Dave Portnoy says he thinks antisemitic sign at Philadelphia Barstool bar was intended as a joke


The founder of Barstool Sports, Dave Portnoy, said Monday that he believes that an anti -Semitic sign in his philadelphia bar on Saturday night was probably a joke, but there was nothing fun in the offensive exhibition.

“Maybe I wouldn’t have surprised me so much if I didn’t see it in a bar he had,” Portnoy told NBC News. “But the increase in anti -Semitism has been remarkable.”

He is outraged by him and pressing for responsibility. Two women who served the group and delivered the sign to a table full of people in Barstool Sansom Street in the center of Philadelphia, Philadelphia, he said. The servers have not been identified.

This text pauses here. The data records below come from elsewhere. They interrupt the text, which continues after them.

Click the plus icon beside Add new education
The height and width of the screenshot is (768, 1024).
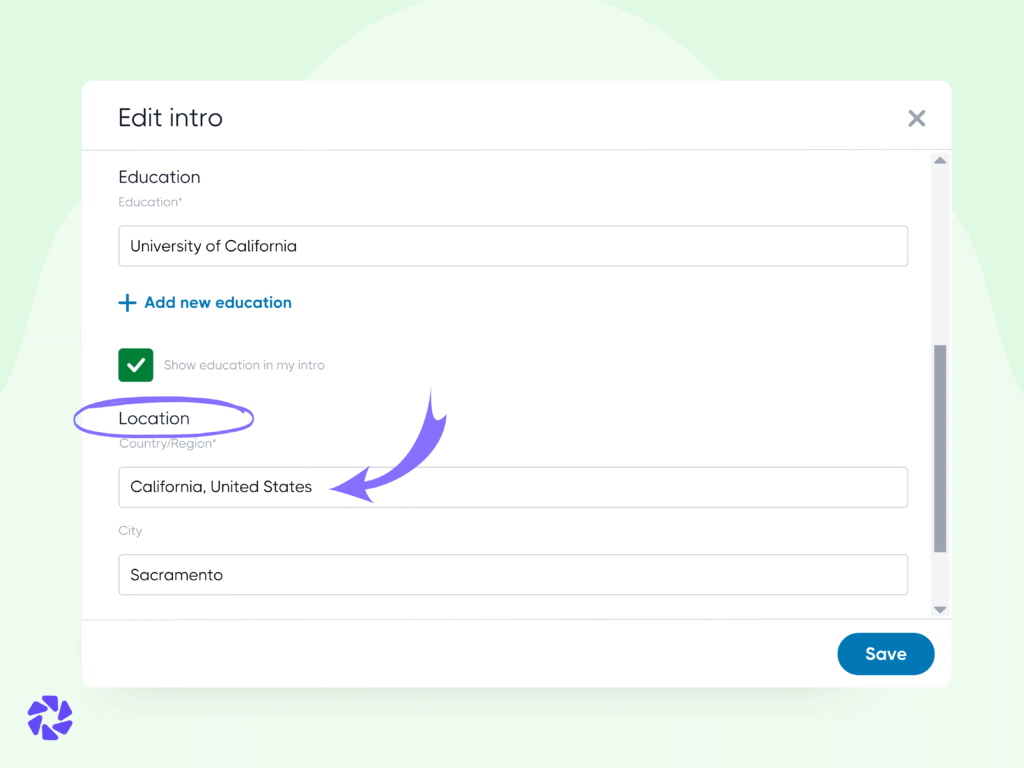[x=128, y=302]
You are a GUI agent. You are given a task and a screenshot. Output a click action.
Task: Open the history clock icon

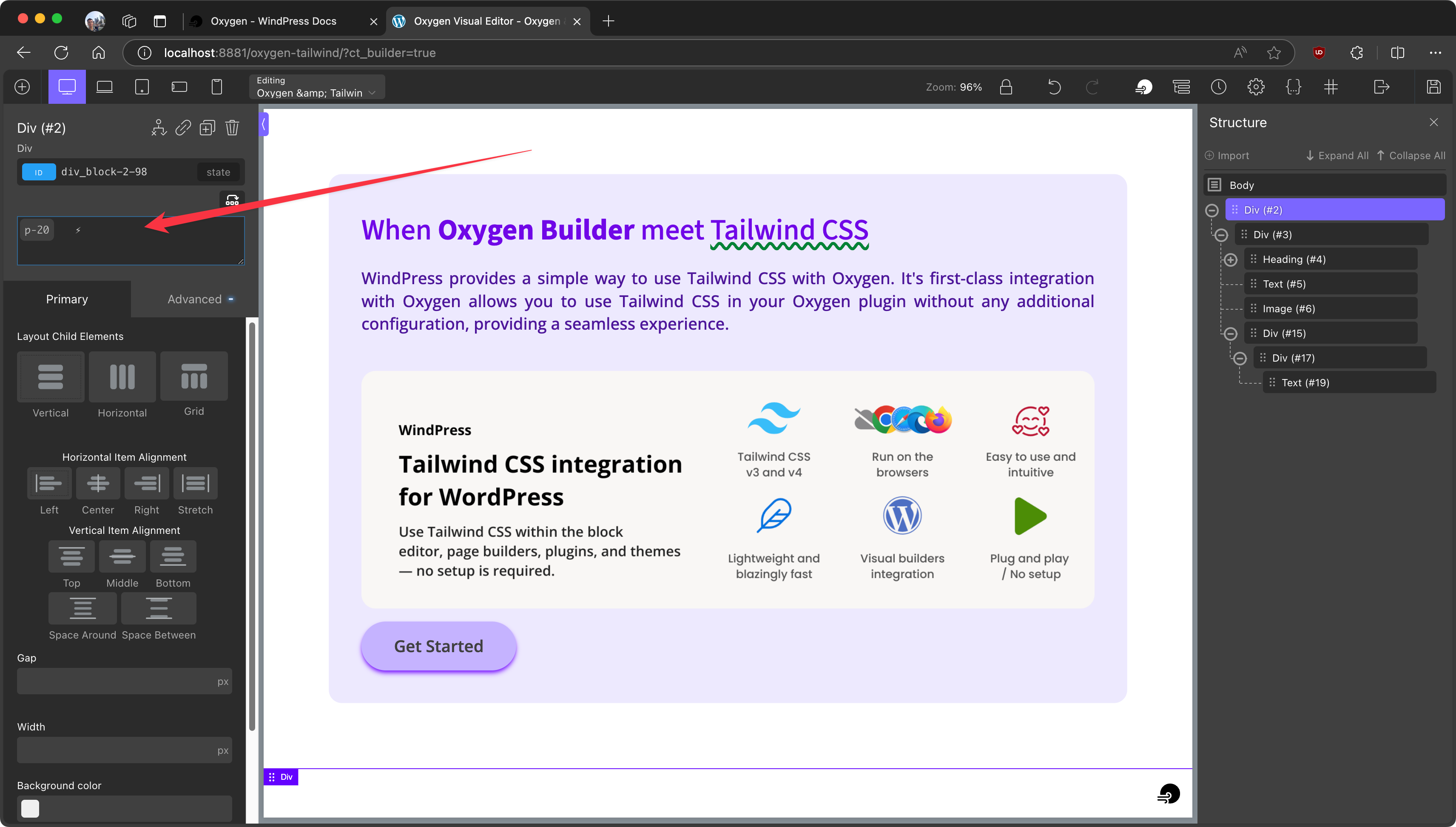1218,87
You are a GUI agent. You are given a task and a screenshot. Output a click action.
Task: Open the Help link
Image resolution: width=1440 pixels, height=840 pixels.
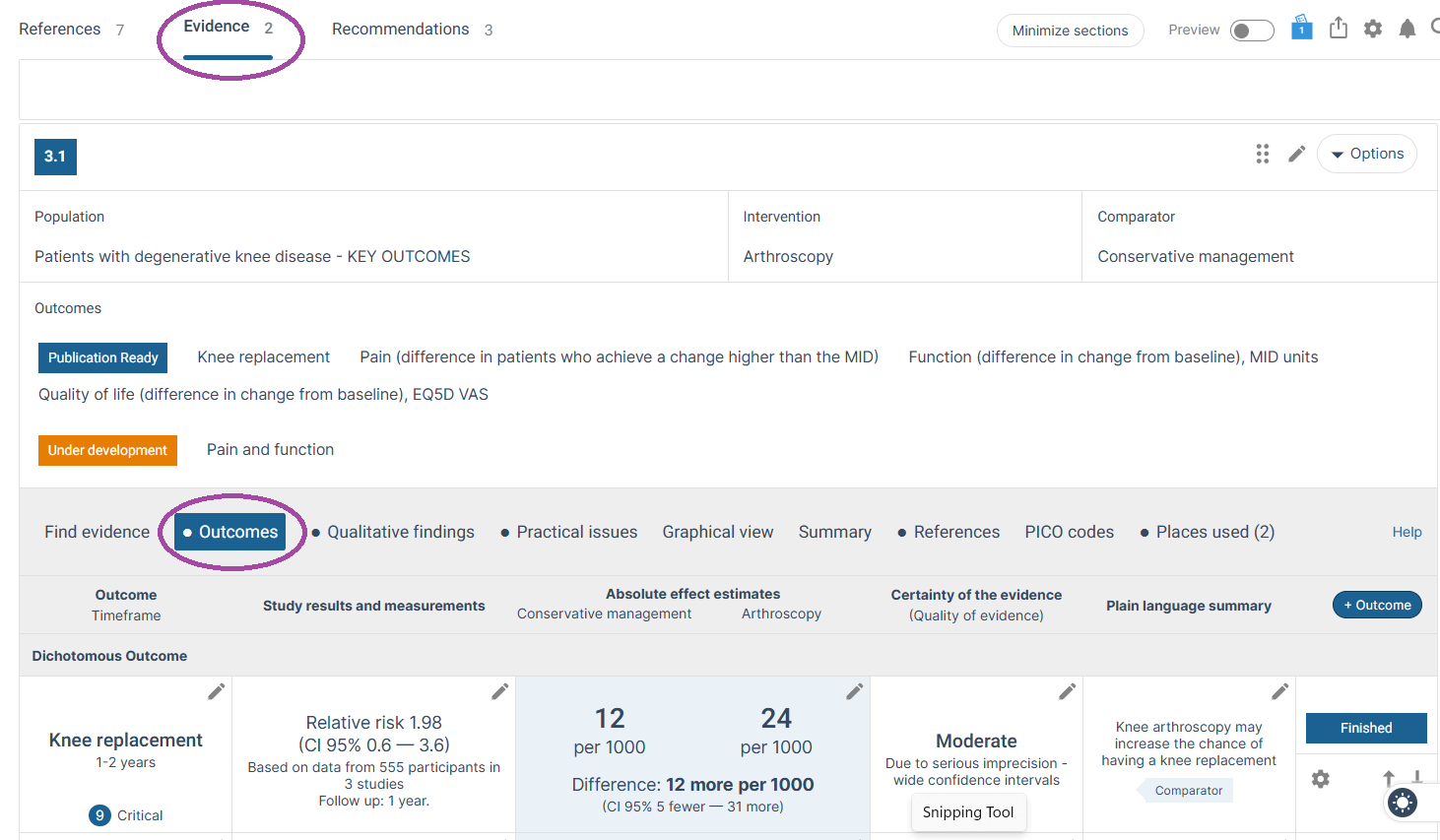(1407, 532)
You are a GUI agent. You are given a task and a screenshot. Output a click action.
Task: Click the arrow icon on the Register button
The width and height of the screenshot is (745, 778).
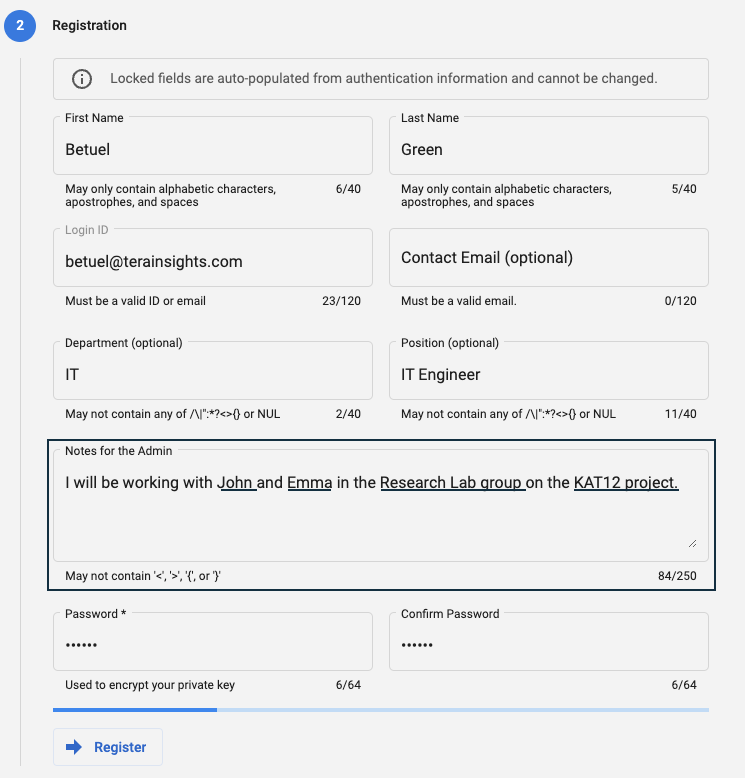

Customers ordered the bottles service together with the custom sign. It is not uncommon for the bars to offer personalized signs with bottles service orders.

A student at the University of Temple, 2 miles north of Portnoy’s Bar, was placed in an interim suspension for alleged participation in the incident. The university said it is investigating.

But, Portnoy said, it is not clear if the servers or customers who ordered the sign really adopt the hateful feeling. He described the reason behind the sign as “only a pure idiocy.”

Portnoy said he spoke with two clients involved in the order, asking: “What are you thinking? I am about to go to nuclear about this.”

Vladislav Khaykin, executive vice president of the Simon Wiesthal Center in California, home of the tolerance museum, said: “What happened in Barstool Samson Street was not a joke; it shows how the increasingly normalized anti -Semitism has become more and more normalized in public spaces.”

Khaykin continued: “This incident emphasizes how acceptable mocking have become mocking.

Portnoy, who is 48 years old and Jewish, said critics have falsely painted him for lacking the appropriate alarm level. He offered two clients involved in incident trips to Poland to see the concentration camp and the monument in Auschwitz and learn about the Holocaust.

Later on Monday, Portnoy ventilated on social networks, publishing a video in which he said that one of the clients involved in the incident had recovered any responsibility for the sign. Portnoy said that that person will no longer be offered the trip to Auschwitz.

“I’m so fed up with this incident, Portnoy said in the video.

Some Jews criticized Portnoy, characterizing Auschwitz’s offer as “paid vacations” for bad behavior. However, he replied that “if you pay attention to this trip, it is difficult not to return and feel different about this problem.”

Portnoy is no stranger to the headlines, but recent attention is perhaps a little more personal. He said that something has changed in the American social atmosphere that has almost normalized the anti -Semitic feeling.

“Feeling that you are hated, for really nothing …” he said, “he is creating an insecure atmosphere for people. You are talking about me, my parents, my family. As, do you know what you are saying?”